L’histoire remonte à 2022, lorsque le parc animalier corse, reconnu au niveau international pour son travail sur la conservation des tortues, est sélectionné par la Turtle Survival Alliance Europe pour accueillir des individus de cette espèce. « Il y a eu la saisie de plus de 90 individus faite par le gouvernement de Hong-Kong, raconte Pierre Moisson. En général, c’est le Kadoorie Farm and Botanic Garden, un centre de sauvetage et de réhabilitation d’animaux sauvages à Hong-Kong, qui est responsable de la récupération d’animaux saisis. Mais comme il y avait un risque de développement de maladies si tous les individus restaient sur place, et qu’il y a très peu d’animaux de cette espèce en captivité, il a été décidé d’en envoyer quelques-uns en Europe. » C’est ainsi qu’un parc zoologique en Angleterre, un autre en Suisse, et A Cupulatta en France ont accueilli pour la première fois des tortues indiennes à trois carènes sur le continent européen, dans le cadre d’un programme international de sauvegarde. « De notre côté, nous avons accueilli quatre individus, deux mâles et deux femelles. » L’équipe animalière réussit à acclimater les adultes dans les meilleures conditions, jusqu’à obtenir cette première reproduction au printemps dernier. « Les adultes sont visibles du public, mais ce sont des animaux très discrets, qui ont quand même vécu la majeure partie de leur vie dans la nature. Ce ne sont pas des animaux que nous obligeons à être visibles, mais les petits le sont davantage. » Les deux jeunes tortues, visibles des visiteurs depuis quelques semaines dans la nurserie du parc, sont installées dans un terrarium, près d’autres bébés tortues aquatiques. Temporairement surnommées Tric et Trac, elles ont finalement reçu les noms de Maya et Sita après un vote lancé auprès des abonnés du parc sur les réseaux sociaux.

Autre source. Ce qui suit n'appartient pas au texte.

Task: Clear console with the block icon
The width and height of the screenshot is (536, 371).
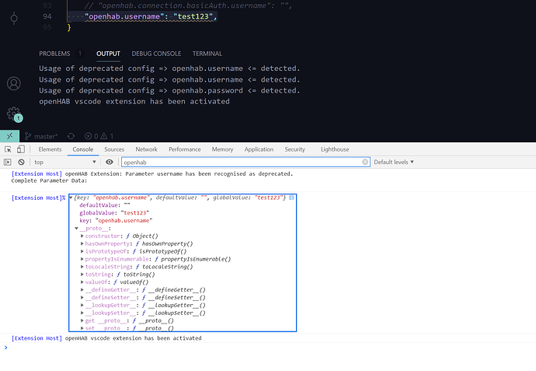Action: click(x=22, y=162)
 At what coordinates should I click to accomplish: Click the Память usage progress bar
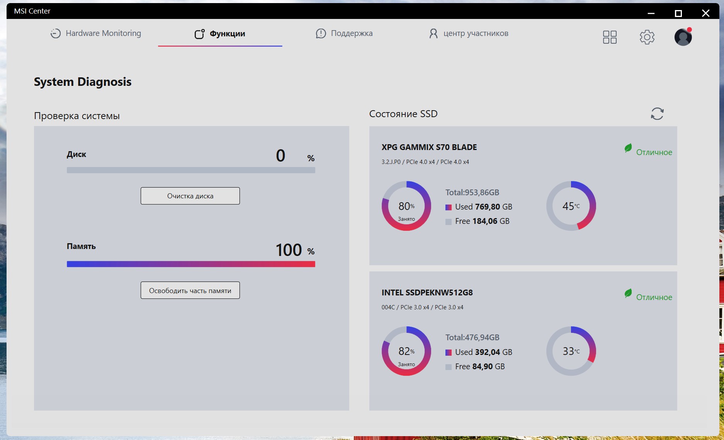click(x=191, y=264)
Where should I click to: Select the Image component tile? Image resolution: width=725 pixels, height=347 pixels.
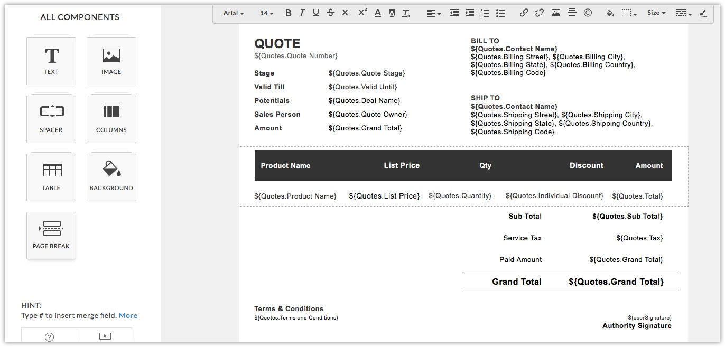(x=111, y=61)
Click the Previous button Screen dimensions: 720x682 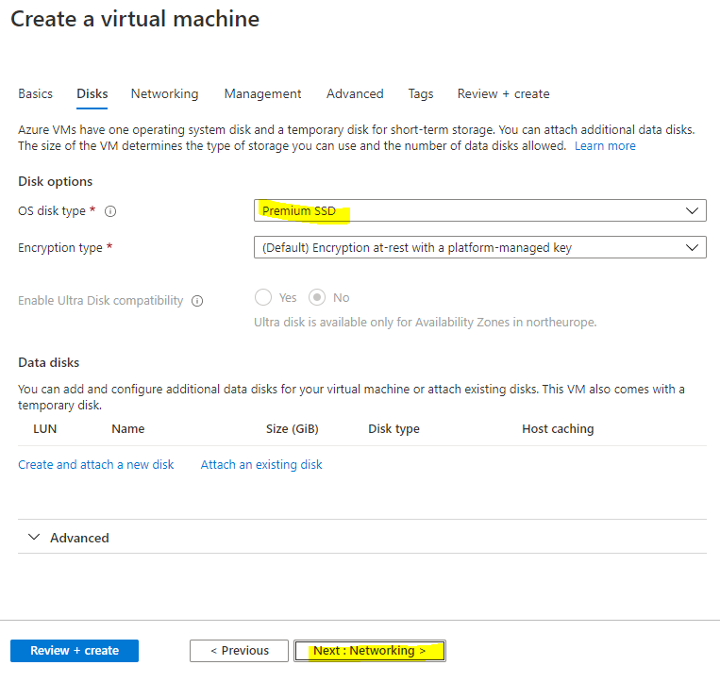(239, 651)
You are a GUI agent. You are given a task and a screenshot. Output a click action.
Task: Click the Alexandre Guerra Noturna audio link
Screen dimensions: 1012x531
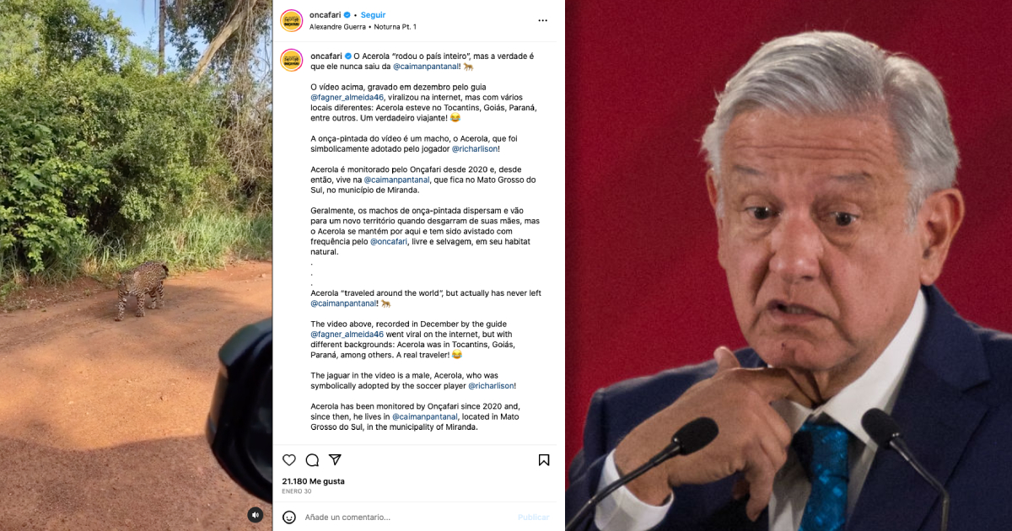(363, 27)
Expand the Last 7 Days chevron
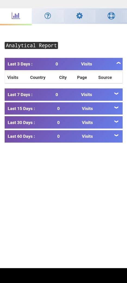This screenshot has width=127, height=283. [116, 94]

Une espèce menacée et encore très peu étudiée

Espèce discrète, peu connue du grand public et rarement étudiée par les scientifiques, la tortue indienne à trois carènes est originaire des contreforts de l’Himalaya, notamment en Inde, au Népal et au Bangladesh. Elle vit dans des zones humides, boisées et tempérées, et mène une vie semi-aquatique. Sa petite taille, sa rareté et les nombreuses menaces qui pèsent sur elle rendent son observation dans la nature très difficile. Classée « En danger d’extinction » (EN) sur la liste rouge de l’UICN, sa population sauvage est estimée en fort déclin. Elle est victime du braconnage, notamment pour le commerce illégal d’animaux exotiques, et de la disparition progressive de son habitat naturel. Les données disponibles sur l’espèce sont encore très limitées, ce qui rend les naissances à A Cupulatta d’autant plus précieuses : elles permettront non seulement de renforcer la population captive, mais aussi de mieux comprendre son mode de vie et sa reproduction. À ce jour, seules quelques institutions zoologiques dans le monde détiennent des individus de cette espèce, pour un total estimé à une centaine d’animaux. Par ailleurs, le parc corse a également enregistré cette année des naissances chez une autre espèce de tortue originaire d’Inde, la tortue à toit indienne (Pangshura tecta). Quatre petits ont éclos en juillet dernier, une excellente nouvelle pour cette espèce classée « Vulnérable » (VU) par l’UICN, qui, elle aussi, compte moins de 100 individus en captivité à travers le monde.